Erbrecht: Wahl deutschen Rechts durch italienische Staatsbürger

 

Leitsatz (amtlich)

Italienische Staatsbürger, die in der Bundesrepublik Deutschland leben, können durch gemeinschaftliche notarielle Erklärung jedenfalls dann deutsches Recht für ihr unbewegliches Vermögen in der Bundesrepublik Deutschland wählen, wenn sie zuvor in italienischen formgültigen Einzeltestamenten deutsches Recht für ihren Nachlass gewählt haben.

 

Normenkette

BGBEG Art. 25-26

 

Verfahrensgang

AG Bad Homburg (Beschluss vom 17.09.2010)

 

Tenor

Die Beschwerde wird zurückgewiesen.

Außergerichtliche Kosten werden nicht erstattet.

Beschwerdewert: 10.000 EUR

 

Gründe

I. Die Erblasserin ist am ... 1924 in Stadt1/Italien geboren worden und am ... 05.2007 in Stadt1 verstorben.

Sie hatte mit ihrem am ... 1925 ebenfalls in Stadt1/Italien geborenen Ehemann, der am ... 05.2008 in Stadt2 (Deutschland, die Red.) nachverstorben ist, elf Kinder, die hiesigen Beteiligten zu 1), 4) -12).

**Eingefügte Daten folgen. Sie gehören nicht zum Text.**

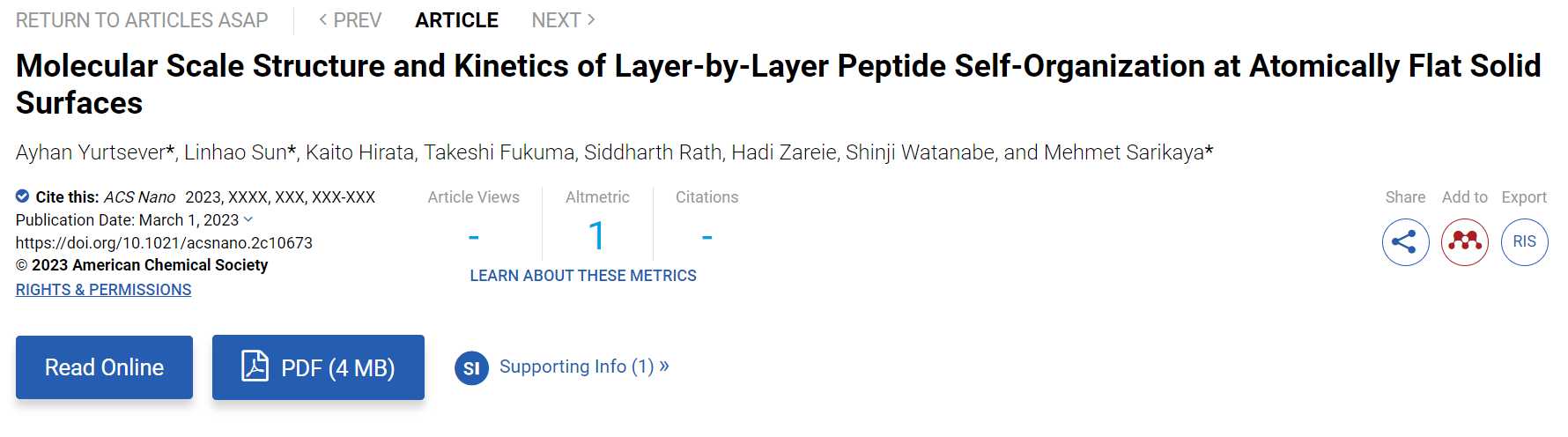Return to Articles ASAP list
Viewport: 1568px width, 437px height.
pos(142,20)
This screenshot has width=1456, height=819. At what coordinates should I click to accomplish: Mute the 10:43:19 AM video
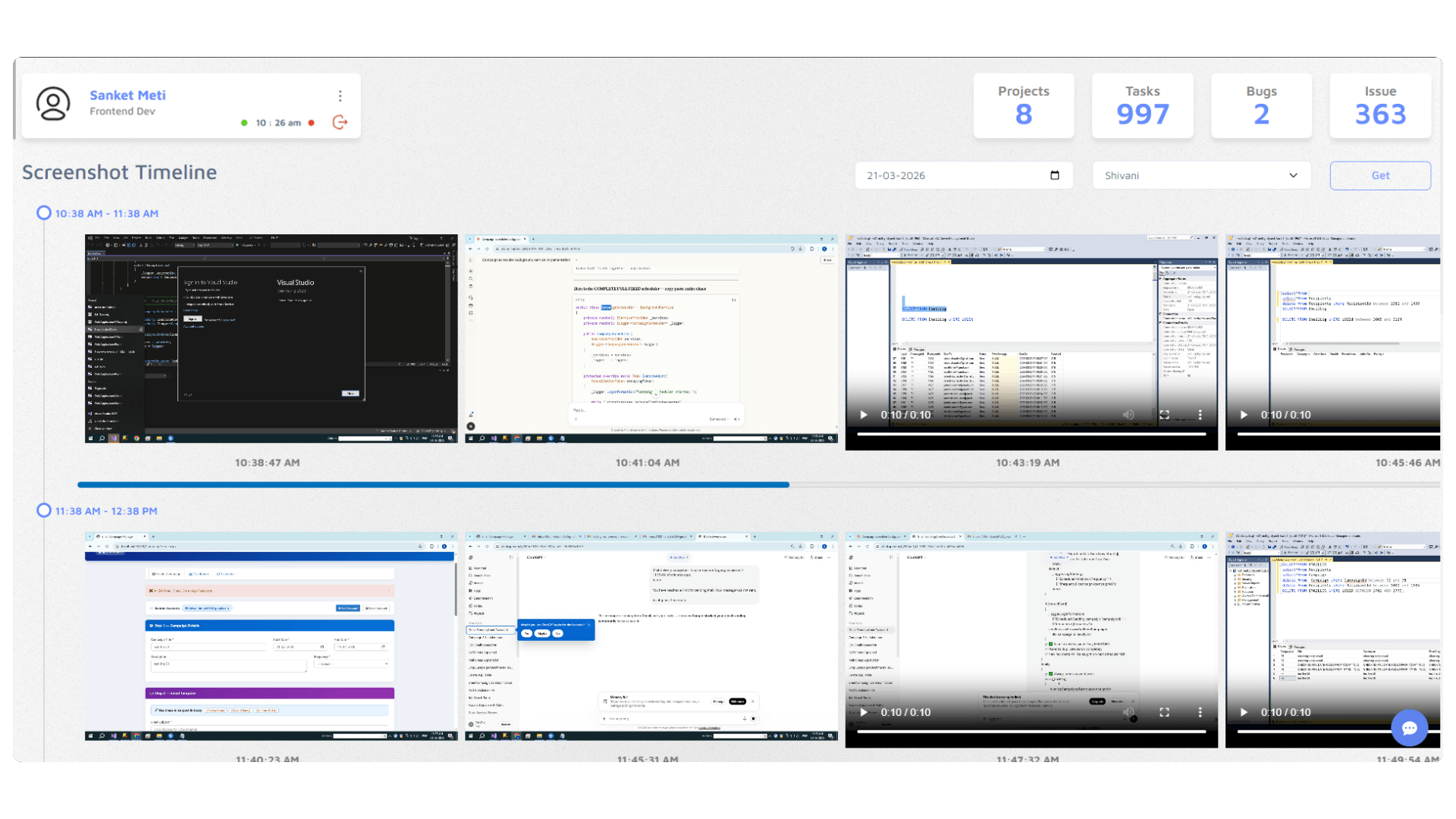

Die älteste Tochter des Ehepaars ist am ... 07.2000 unter Hinterlassung von zwei Kindern, den Beteiligten zu 2) und 3), vorverstorben. Beide Eheleute hatten die italienische Staatsangehörigkeit und lebten seit Jahrzehnten in der Bundesrepublik.

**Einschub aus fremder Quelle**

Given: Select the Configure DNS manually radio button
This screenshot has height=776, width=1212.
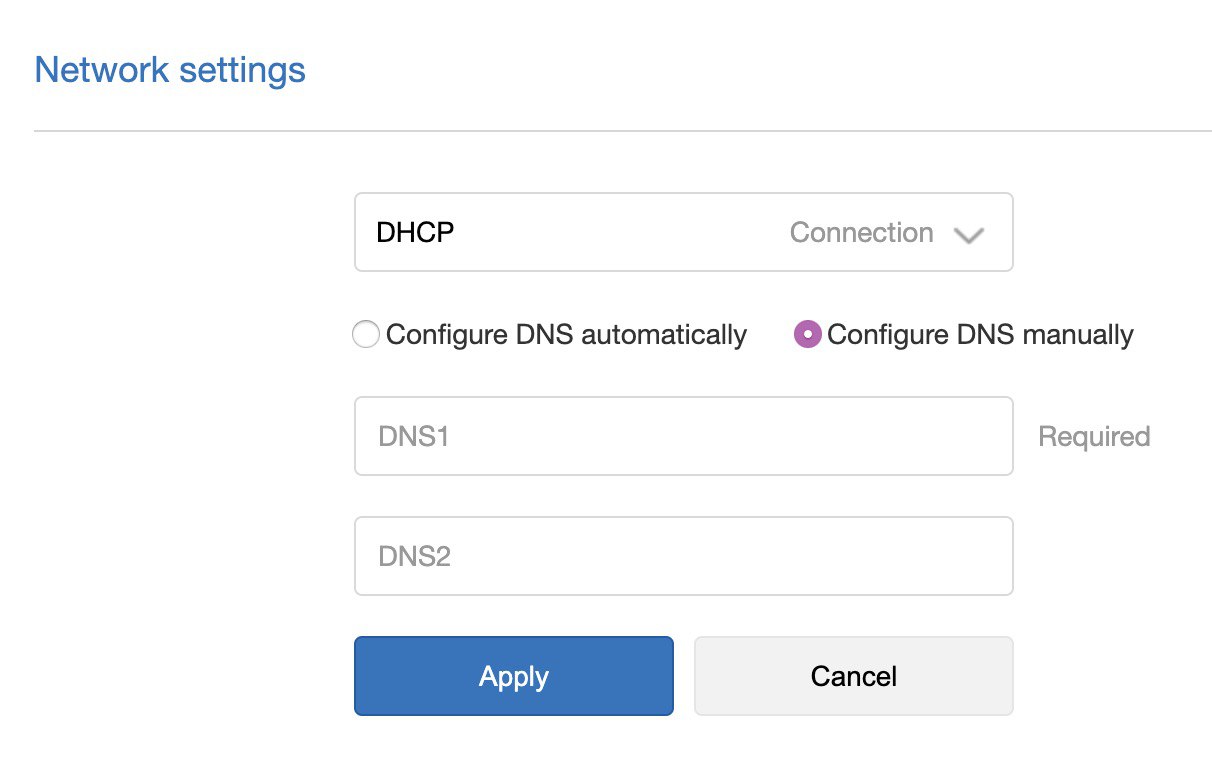Looking at the screenshot, I should point(807,334).
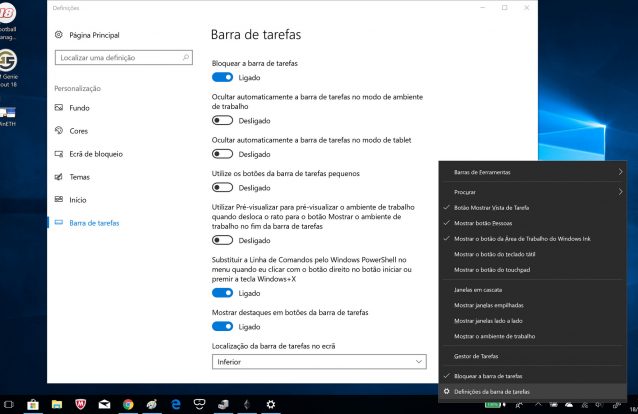Enable small taskbar buttons toggle
The height and width of the screenshot is (414, 638).
coord(223,187)
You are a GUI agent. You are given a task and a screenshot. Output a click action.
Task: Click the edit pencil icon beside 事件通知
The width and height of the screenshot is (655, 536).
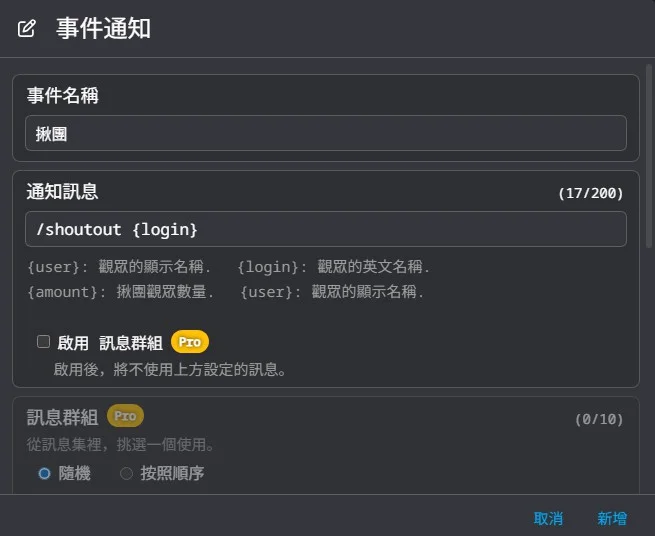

Die Erblasserin hat folgende letztwilligen Erklärungen hinterlassen:

Ein notarielles Testament vom 1.7.2000 vor dem Notar in Stadt3 (Italien, die Red.) (Bl. 18 ff., Übersetzung, Bl. 142 ff.). Dort heißt es u.a.:

" Da sich mein fester und endgültiger Wohnsitz in Deutschland befindet, wünsche ich, dass mein Nachlass vom deutschen Recht geregelt wird.

...

Mit diesem Testament möchte ich ausschließlich über meine Güter in Italien verfügen und behalte mir vor, über meine Güter in Deutschland an anderer Stelle zu verfügen."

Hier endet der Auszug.